The race to replace Jason Carter
Elena Parent and Kyle Williams grapple for District 42 seat
Last November, Georgia Democrats rejoiced when state Sen. Jason Carter, D-Decatur, launched his 2014 gubernatorial campaign. Most political conversations have since revolved around whether or not the Candler Park resident can unseat Gov. Nathan Deal. But win or lose, Carter's political gamble means the Democratic-leaning district he's represented for the past four years is now up for grabs.
In the weeks after Carter's announcement, Democratic candidates Elena Parent and Kyle Williams decided to run for the lawmaker's DeKalb seat that spans from Buford Highway to the north, Candler Park to the west, East Lake to the south, and Decatur to the east. The two political hopefuls are now mired in one of the state's closest races.
On May 20, voters will decide which Democrat will be on the November ticket against Republican mortgage banker Greg Williams. And considering nearly three-quarters of the DeKalb County district's voters cast Democratic ballots in 2012, the odds are that whoever wins the primary will ultimately replace Carter.
In November 2010, Parent pulled off an unlikely upset of incumbent Republican state Rep. Jill Chambers. But her stint in the General Assembly representing the Chamblee area was short-lived thanks to the GOP's redistricting of Democratic-leaning areas. Instead of running against fellow Democratic state Rep. Scott Holcomb in a potentially contentious primary, Parent stepped down and became the executive director of consumer advocacy organization Georgia Watch. She says that experience allowed her to stay involved in policy in the interim. Last April, Parent moved to the district. Now she says it's time to return to the Gold Dome and finish the work she started.
"I always knew I would run again at some point," Parent says. "The opportunity came up more quickly than I anticipated. ... I didn't really expect Carter to run before 2018."
If elected, Parent says she would fight to restore funding in the state budget so that every Georgia student can attend school for a full 180 days. She's also a strong advocate for Medicaid expansion, abortion rights, and minimum wage hikes. The public transit advocate says she would also push for smaller regional transportation funding solutions.
But Parent's return to the Gold Dome requires fending off a strong campaign effort from Kyle Williams, a Decatur trial attorney who's lived in the district for more than decade.
Williams wants to continue the district's long tradition of progressive advocacy on issues such as education, civil rights, marriage equality, and the environment. If elected, he would become the state's only openly gay male senator.

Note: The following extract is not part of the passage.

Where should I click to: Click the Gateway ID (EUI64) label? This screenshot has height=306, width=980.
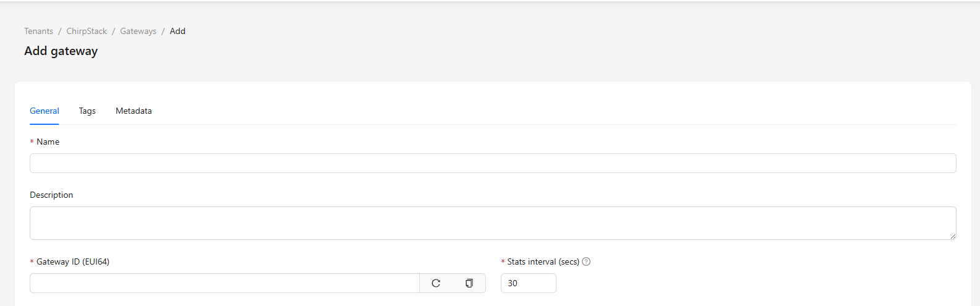[x=73, y=262]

"I've seen and watched the right-wing extremists down at the Capitol take us in a direction that's bad and down the wrong path," Williams says. "We've seen votes that gut schools, punish teachers, undermine higher-education opportunities, and everything in between. I'm frustrated and I'm mad and I think it's time to stand up and step up."

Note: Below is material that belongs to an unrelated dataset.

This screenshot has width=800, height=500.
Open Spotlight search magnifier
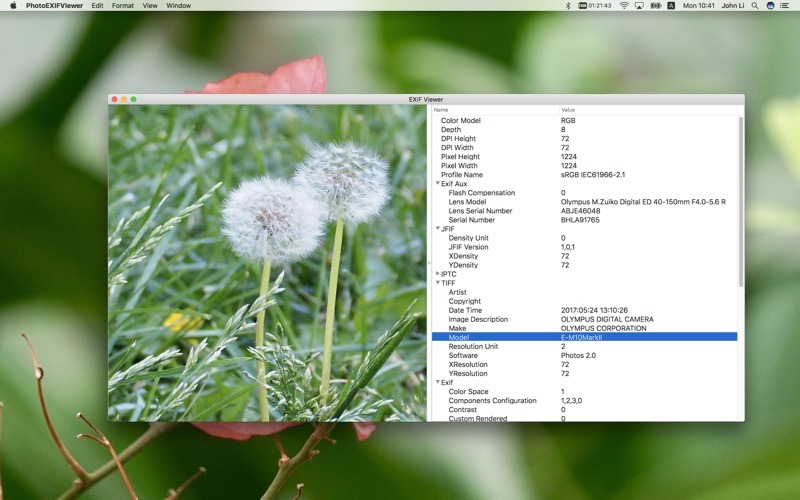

The longtime Decatur resident pledges to fight for progressive causes by working to improve Georgia's education, supporting efforts to expand Medicaid, fighting for equality measures, and blocking discriminatory legislation. Williams has never held elected office — he ran unsuccessfully for the Decatur City Commission in 2009 — but he points to his history fighting the state's gay marriage ban and term as a former Georgia Equality board chair.
In addition, Williams claims he knows the area's needs far better than Parent because he's lived there longer. The former state rep disagrees with her opponent's assessment and thinks her past legislative experience will better serve her potential constituents.
Throughout this Democratic battle, which has become an increasingly rare sight over the past decade, the two have tried positioning themselves as the more progressive candidate. Williams has accused Parent of attending an American Legislative Exchange Council conference that was partially funded by the Koch Brothers during her time in office. His campaign also accused Parent's team of conducting a poll claiming that Williams had accepted contributions from an organization that has supported Republican lawmakers. (Parent says she attended to "spy" on behalf of progressive groups; Williams denies receiving cash from that kind of group and Parent's campaign says it never ran such a poll.)
Both candidates are well-funded headed into the primary. As of March 31, Parent claimed $140,965.19 cash on hand and Williams reported $104,464.51. Parent has received endorsements from more than a dozen state lawmakers and DeKalb County officials. Williams' campaign has taken a more door-to-door approach, shaking hands with local residents and talking to community leaders.
"We'll build the grassroots support to win this," Williams says. "Don't get distracted by who's supporting who — what matters is who turns out on Election Day."
At this point, an endorsement from Carter for either candidate appears unlikely. So the race will likely stay close until DeKalb residents mash their names inside the voting booths. Whichever strategy reigns supreme will go a long way to determining who'll head to the Gold Dome in 2015.
NOTE: This article has been altered to correct an error. Williams accused Parent's campaign of conducting the poll. "The Parent campaign never ran a poll accusing Kyle Williams of receiving contributions from a Republican group," a campaign spokesman said.